Questo vale anche per quanto riguarda l’appartenenza religiosa dei partner. La religione è spesso considerata in stretto binomio con la cultura, e viene vista come una specifica declinazione dell’appartenenza culturale. Tuttavia le due categorie non coincidono necessariamente, tanto che diversi matrimoni misti possono essere attraversati da differenze etniche ma non religiose. È il caso per esempio del matrimonio tra un cittadino italiano e una cittadina nigeriana: entrambi molto probabilmente appartengono alla religione cristiana (pur con possibili sfumature), ma i riferimenti culturali sono senza dubbio diversi. Inoltre essere nati in una nazione in cui vi è una religione di maggioranza non implica necessariamente che il singolo si riconosca in quella data religione. Molti italiani, pur avendo ricevuto il battesimo, si definiscono non praticanti se non addirittura atei, pertanto avrebbe poco senso definirne l’unione con un partner di religione diversa come matrimonio interreligioso. Ciò che viene percepito come somigliante o differente ancora una volta non può essere predeterminato in modo assoluto.

2Questo significa che la coppia vive la dimensione della propria intimità sullo sfondo del contesto sociale più ampio, e che la differenza culturale è sempre percepita non come un fatto privato ma al contrario come un dato socialmente rilevante. Le implicazioni sono molteplici, non ultime quelle relative ai processi di ascrizione dello status ai gruppi di minoranza da parte della maggioranza. Infatti il livello di legittimazione alla differenza culturale ha sempre a che vedere con le dinamiche di potere tra cultura dominante e culture minoritarie.
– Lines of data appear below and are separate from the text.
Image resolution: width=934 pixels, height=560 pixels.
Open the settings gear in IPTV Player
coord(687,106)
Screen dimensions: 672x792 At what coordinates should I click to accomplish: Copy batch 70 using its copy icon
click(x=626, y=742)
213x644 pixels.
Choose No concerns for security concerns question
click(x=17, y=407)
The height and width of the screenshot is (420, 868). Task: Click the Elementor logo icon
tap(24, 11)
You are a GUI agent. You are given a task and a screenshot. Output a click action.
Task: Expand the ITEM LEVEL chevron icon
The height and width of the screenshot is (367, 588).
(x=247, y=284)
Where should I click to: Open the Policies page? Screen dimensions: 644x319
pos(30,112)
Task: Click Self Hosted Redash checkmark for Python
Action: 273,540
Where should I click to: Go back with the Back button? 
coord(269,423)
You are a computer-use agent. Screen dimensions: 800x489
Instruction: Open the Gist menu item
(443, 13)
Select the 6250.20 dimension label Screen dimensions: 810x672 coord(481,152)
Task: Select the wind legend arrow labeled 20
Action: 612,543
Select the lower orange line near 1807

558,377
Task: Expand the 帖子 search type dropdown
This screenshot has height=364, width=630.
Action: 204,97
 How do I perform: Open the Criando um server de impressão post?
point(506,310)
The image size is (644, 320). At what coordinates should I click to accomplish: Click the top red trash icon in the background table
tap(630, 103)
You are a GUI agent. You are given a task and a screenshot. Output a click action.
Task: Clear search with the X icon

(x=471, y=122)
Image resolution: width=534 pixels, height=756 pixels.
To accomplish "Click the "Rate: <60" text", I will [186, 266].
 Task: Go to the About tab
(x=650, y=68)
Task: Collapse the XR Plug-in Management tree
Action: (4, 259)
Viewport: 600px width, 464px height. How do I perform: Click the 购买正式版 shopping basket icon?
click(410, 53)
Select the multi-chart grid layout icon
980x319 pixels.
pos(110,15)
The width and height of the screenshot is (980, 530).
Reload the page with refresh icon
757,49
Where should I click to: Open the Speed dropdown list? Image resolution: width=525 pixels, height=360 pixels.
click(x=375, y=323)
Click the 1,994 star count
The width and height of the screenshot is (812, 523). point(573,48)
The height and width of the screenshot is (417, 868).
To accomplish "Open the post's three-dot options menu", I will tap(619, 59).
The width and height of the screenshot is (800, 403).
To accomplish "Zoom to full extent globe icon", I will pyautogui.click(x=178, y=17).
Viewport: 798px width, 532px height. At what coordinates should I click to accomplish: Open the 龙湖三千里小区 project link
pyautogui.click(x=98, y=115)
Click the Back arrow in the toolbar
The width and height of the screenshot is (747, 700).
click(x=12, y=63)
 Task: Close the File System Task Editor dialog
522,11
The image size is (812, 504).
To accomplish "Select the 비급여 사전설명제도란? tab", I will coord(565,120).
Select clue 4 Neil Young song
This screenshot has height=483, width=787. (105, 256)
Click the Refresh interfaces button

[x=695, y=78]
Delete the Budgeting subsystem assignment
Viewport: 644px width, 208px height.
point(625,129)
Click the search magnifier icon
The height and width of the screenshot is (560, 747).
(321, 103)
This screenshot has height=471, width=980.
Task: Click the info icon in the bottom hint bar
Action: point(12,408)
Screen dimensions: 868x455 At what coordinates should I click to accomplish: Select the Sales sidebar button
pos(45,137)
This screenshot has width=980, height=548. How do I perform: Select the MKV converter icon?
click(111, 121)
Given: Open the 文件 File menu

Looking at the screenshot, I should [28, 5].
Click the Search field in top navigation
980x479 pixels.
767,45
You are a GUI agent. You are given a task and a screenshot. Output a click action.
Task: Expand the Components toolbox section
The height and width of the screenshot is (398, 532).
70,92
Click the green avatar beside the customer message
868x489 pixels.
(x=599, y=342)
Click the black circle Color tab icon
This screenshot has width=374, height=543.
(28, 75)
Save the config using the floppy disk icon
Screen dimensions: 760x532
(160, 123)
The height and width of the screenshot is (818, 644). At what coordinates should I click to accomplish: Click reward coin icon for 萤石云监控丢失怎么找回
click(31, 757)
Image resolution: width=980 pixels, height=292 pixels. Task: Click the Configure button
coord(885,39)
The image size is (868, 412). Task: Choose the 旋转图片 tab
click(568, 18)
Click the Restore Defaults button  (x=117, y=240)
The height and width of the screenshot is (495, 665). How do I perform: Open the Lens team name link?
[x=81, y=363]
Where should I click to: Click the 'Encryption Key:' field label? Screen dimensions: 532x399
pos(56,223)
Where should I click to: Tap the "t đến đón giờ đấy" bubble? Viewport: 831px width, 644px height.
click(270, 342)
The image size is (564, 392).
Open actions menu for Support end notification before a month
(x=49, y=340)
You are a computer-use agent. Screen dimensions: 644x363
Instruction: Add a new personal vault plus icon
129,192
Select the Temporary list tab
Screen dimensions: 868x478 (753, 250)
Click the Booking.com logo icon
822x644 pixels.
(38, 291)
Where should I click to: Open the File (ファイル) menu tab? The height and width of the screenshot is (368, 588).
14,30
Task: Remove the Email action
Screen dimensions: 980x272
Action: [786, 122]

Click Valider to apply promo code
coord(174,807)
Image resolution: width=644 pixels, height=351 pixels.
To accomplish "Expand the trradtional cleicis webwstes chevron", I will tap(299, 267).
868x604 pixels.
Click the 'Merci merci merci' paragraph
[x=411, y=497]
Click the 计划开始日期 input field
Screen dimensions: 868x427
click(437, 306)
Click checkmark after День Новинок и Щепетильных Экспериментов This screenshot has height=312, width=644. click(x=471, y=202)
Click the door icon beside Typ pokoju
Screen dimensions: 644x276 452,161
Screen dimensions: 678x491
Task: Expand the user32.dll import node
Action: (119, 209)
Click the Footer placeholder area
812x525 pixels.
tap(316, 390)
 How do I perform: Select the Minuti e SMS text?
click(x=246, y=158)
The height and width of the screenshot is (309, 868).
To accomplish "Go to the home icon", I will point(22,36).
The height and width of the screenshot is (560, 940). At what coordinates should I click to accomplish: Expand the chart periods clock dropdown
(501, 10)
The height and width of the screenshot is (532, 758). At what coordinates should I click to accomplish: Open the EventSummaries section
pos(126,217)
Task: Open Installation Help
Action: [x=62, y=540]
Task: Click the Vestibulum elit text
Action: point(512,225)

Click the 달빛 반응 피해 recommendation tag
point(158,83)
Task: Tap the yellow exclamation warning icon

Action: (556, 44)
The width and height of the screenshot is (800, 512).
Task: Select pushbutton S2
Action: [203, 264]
In questo senso la costruzione delle appartenenze non è mai un processo neutro, ma in qualche modo riflette delle gerarchie valoriali tra culture, che premono per l’omologazione di quelle minoritarie alla cultura dominante anziché privilegiare la coesistenza della differenza.

Quindi le coppie miste si muovono costantemente su un doppio binario, che vede la dimensione affettiva e relazionale interpersonale soggetta a continui riarrangiamenti legati ai valori, alle norme e ai significati partoriti nel mio ampio scenario socio-culturale. Laura Fruggeri (Fruggeri 2005) parla di discontinuità culturale per riferirsi a quegli eventi critici che possono attraversare la famiglia, e la famiglia interculturale in particolare, costringendola ad innescare un processo di cambiamento e adattamento al nuovo scenario. Gli eventi critici non costituiscono necessariamente un fattore problematico, ma al contrario possono aumentare il livello di resilienza dei partner coinvolti. Nel caso delle coppie miste la discontinuità può essere rappresentata, tra le altre cose, anche dalla presenza di riferimenti culturali differenti, che generano sia incomprensioni comunicative sia un maggiore dispendio di energie nello sforzo di superare il pregiudizio da parte della società. La capacità di mettere in campo una maggiore resilienza rende le coppie miste capaci di gestire la compresenza di diversi codici culturali, utilizzando di volta in volta quello più appropriato allo specifico contesto sociale, e sviluppando quello che viene definito un registro plurimo (Monacelli e Mancini 2005).

Per certi versi le coppie miste sono sempre un intreccio di molteplici identità, che necessitano di continua negoziazione. Nel momento in cui la matrice culturale diventa un elemento di potenziale frattura, le coppie miste mettono in atto strategie mirate che variano a seconda delle situazioni specifiche. Non esiste una modalità di risposta alla discontinuità predeterminata e culturalmente definita; al contrario la resilienza messa in atto dalle coppie miste è il risultato dell’azione sinergica dei riferimenti culturali di appartenenza con una pluralità di altri fattori (Panari 2010). Il fatto di dover negoziare le differenti visioni del mondo attraverso l’elaborazione di codici comunicativi sempre originali aumenta il livello di investimento emotivo nella coppia e rende la differenza un incentivo anziché un ostacolo al dialogo.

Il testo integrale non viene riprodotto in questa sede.